__Exercise details__: Leaving out every picture, please repeat exactly the line that contains "This screenshot has width=748, height=519." and each line after it through the final line below.

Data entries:

★ ★ ★ ★

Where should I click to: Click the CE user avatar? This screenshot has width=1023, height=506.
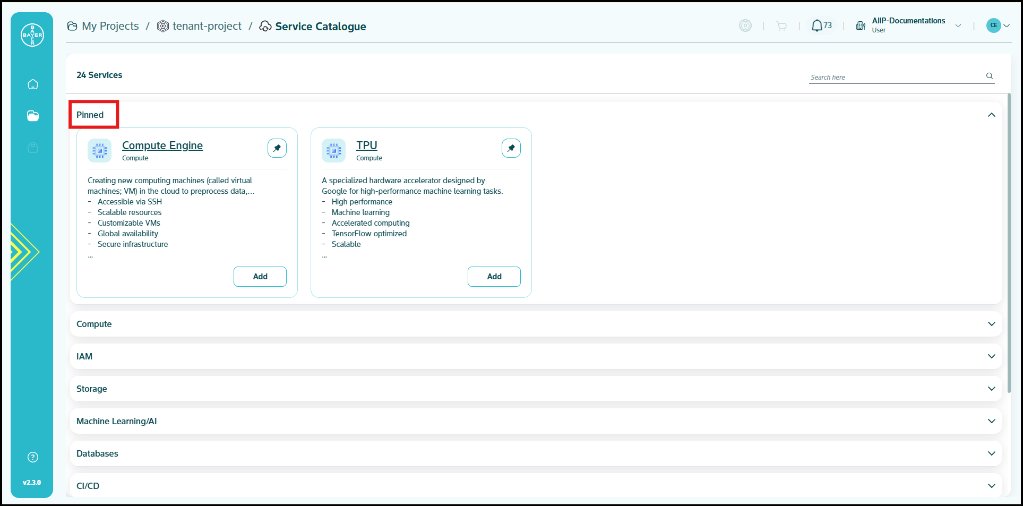[x=993, y=25]
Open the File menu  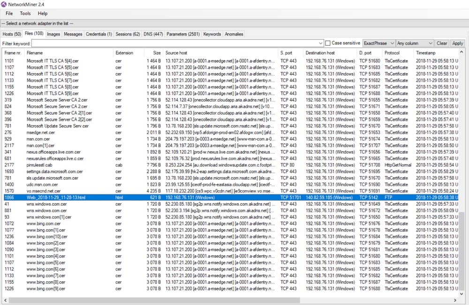9,14
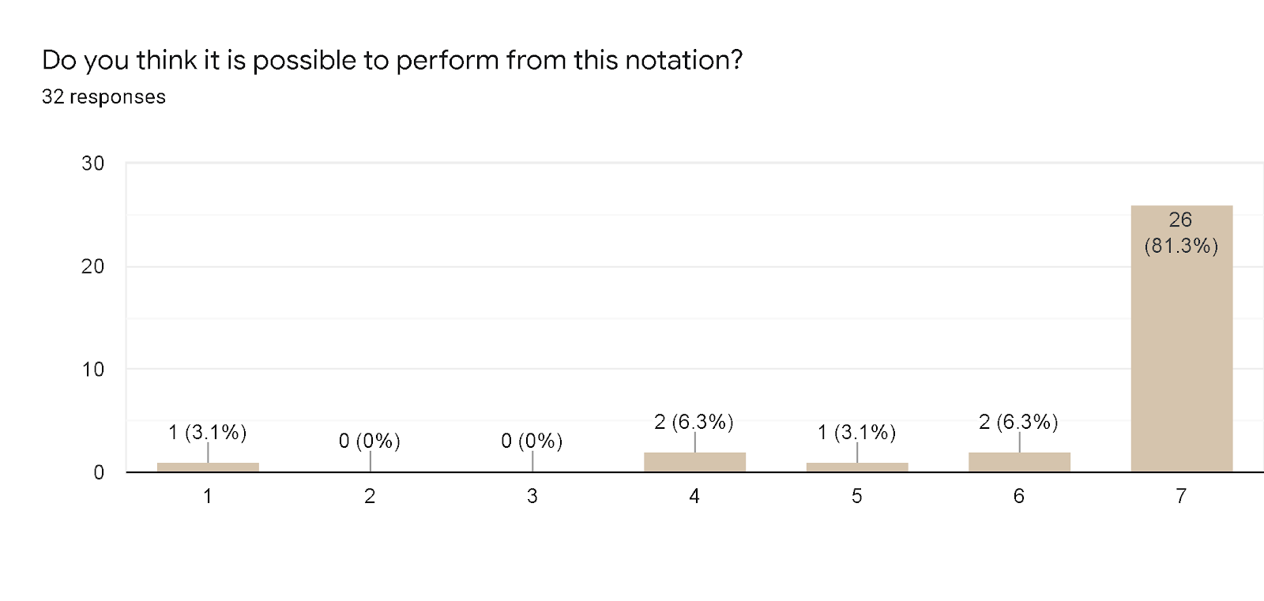The width and height of the screenshot is (1264, 601).
Task: Select the "0 (0%)" label above rating 2
Action: (370, 441)
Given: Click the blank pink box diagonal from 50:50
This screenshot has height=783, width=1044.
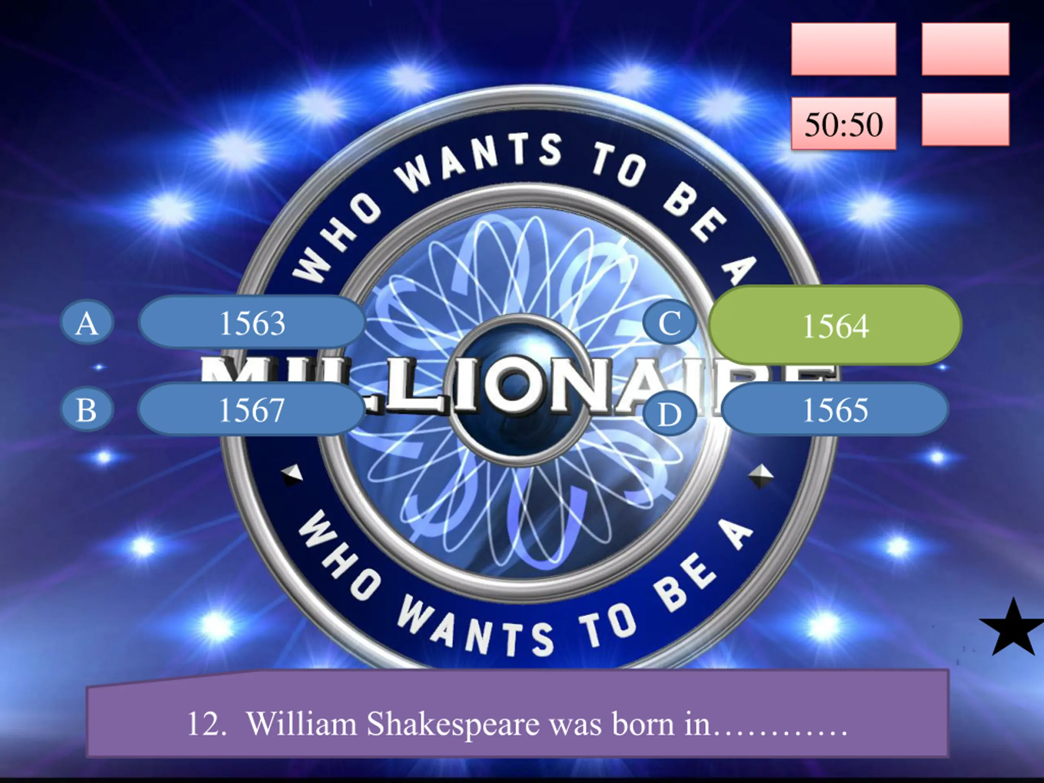Looking at the screenshot, I should tap(966, 49).
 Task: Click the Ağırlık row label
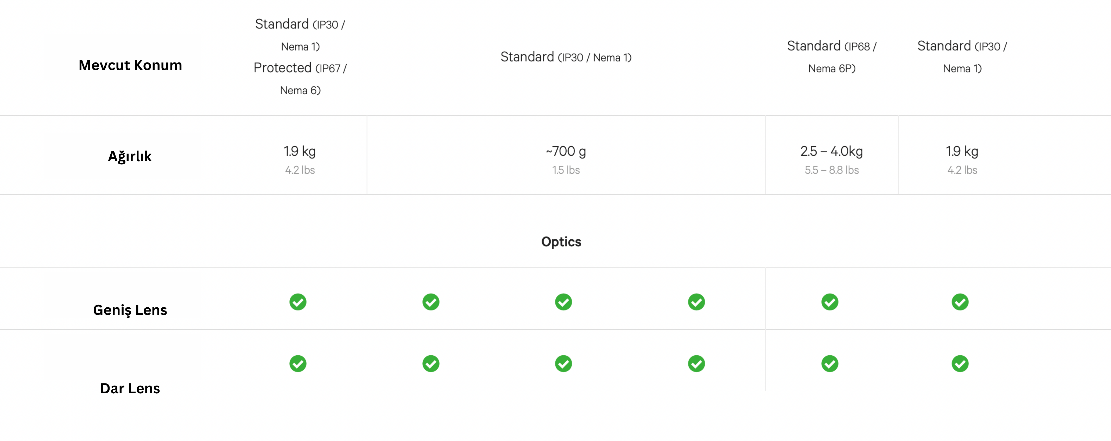point(129,156)
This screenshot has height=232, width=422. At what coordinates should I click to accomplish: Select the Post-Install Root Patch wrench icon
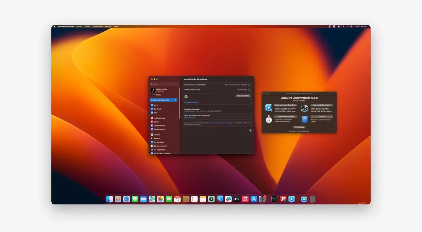[304, 108]
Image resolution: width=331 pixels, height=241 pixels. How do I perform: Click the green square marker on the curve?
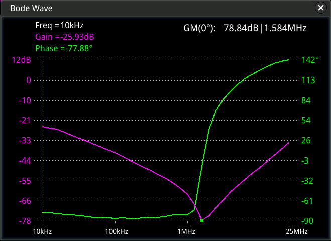(x=202, y=220)
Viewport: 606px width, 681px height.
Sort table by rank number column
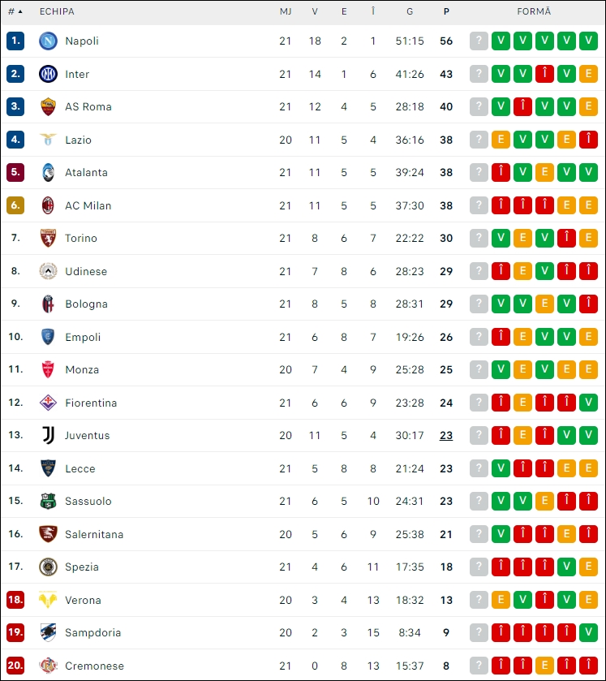click(x=15, y=11)
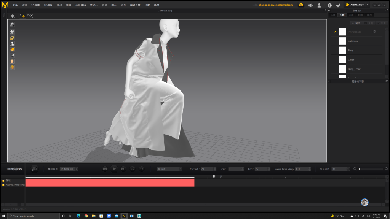
Task: Select the select/move tool with yellow cross
Action: 22,16
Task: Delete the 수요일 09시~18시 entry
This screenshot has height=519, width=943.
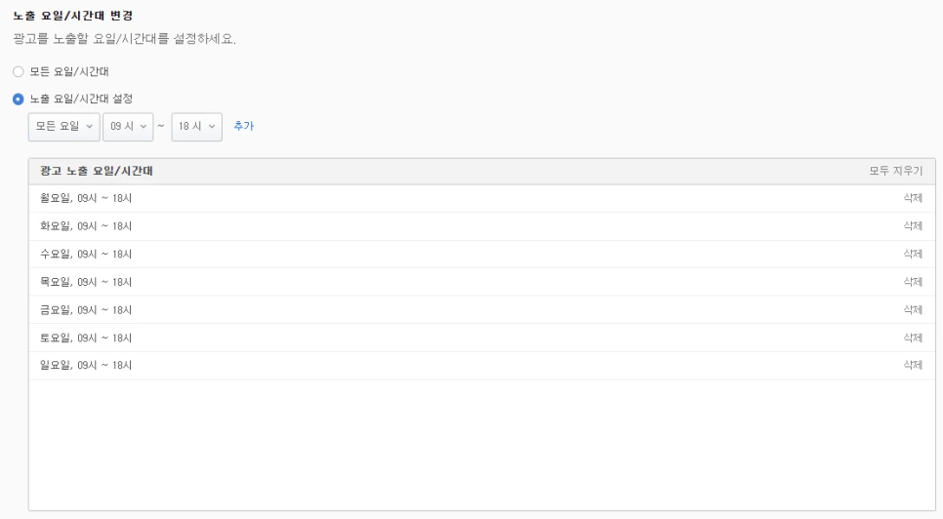Action: (913, 254)
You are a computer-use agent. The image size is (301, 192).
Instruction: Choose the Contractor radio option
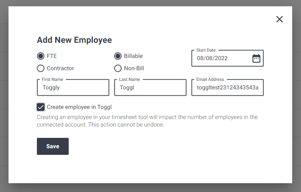point(41,68)

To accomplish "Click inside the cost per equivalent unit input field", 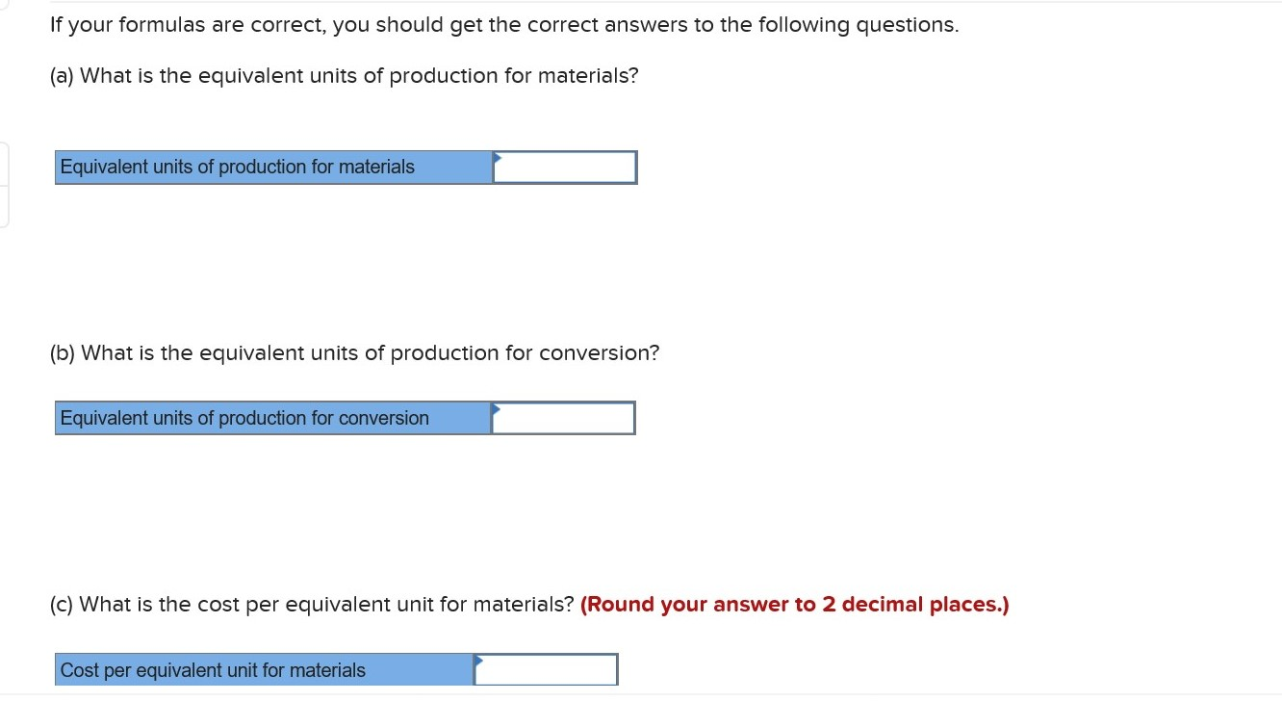I will [549, 669].
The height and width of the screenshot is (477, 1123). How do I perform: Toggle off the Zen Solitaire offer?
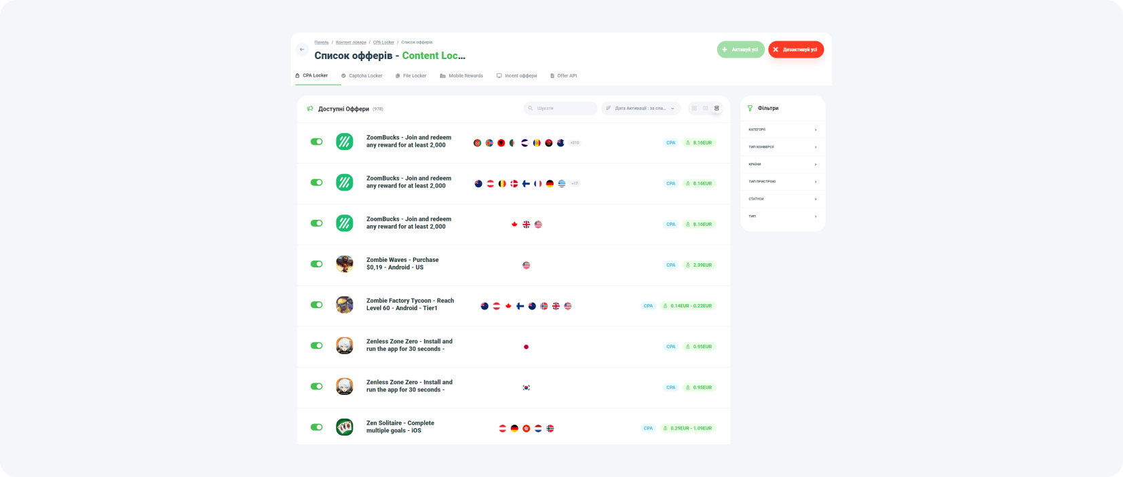point(316,427)
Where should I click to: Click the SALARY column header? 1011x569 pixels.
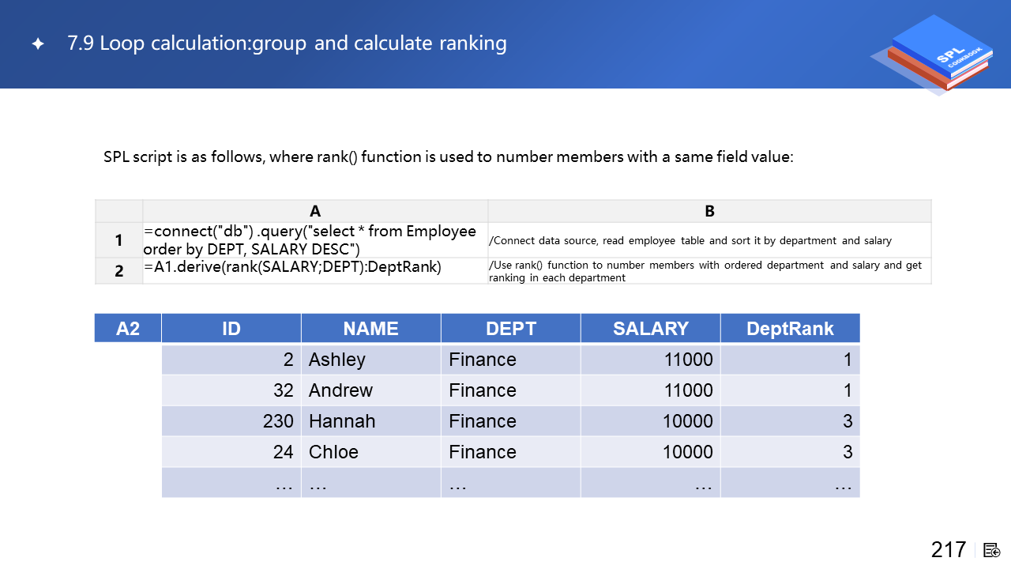tap(651, 328)
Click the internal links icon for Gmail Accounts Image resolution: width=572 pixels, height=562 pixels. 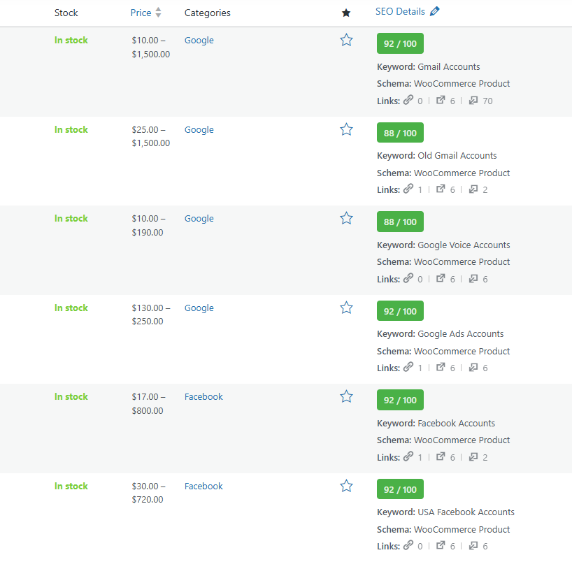(x=408, y=101)
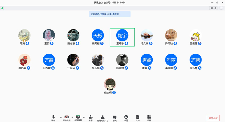Open the 表情 emoji reactions icon
Screen dimensions: 225x122
tap(126, 118)
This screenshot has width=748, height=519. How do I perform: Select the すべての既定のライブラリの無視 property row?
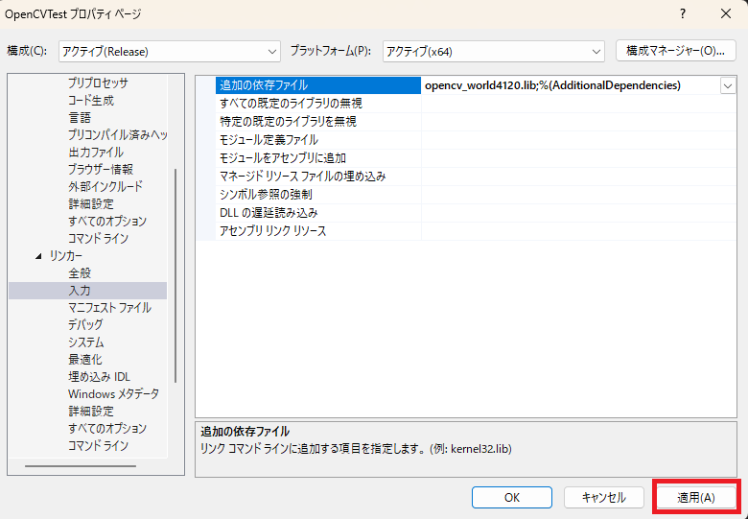click(x=291, y=104)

★ ★ ★ ★

__Task result__:
This screenshot has width=748, height=519. How do I perform: Select the すべての既定のライブラリの無視 property row?
click(x=291, y=104)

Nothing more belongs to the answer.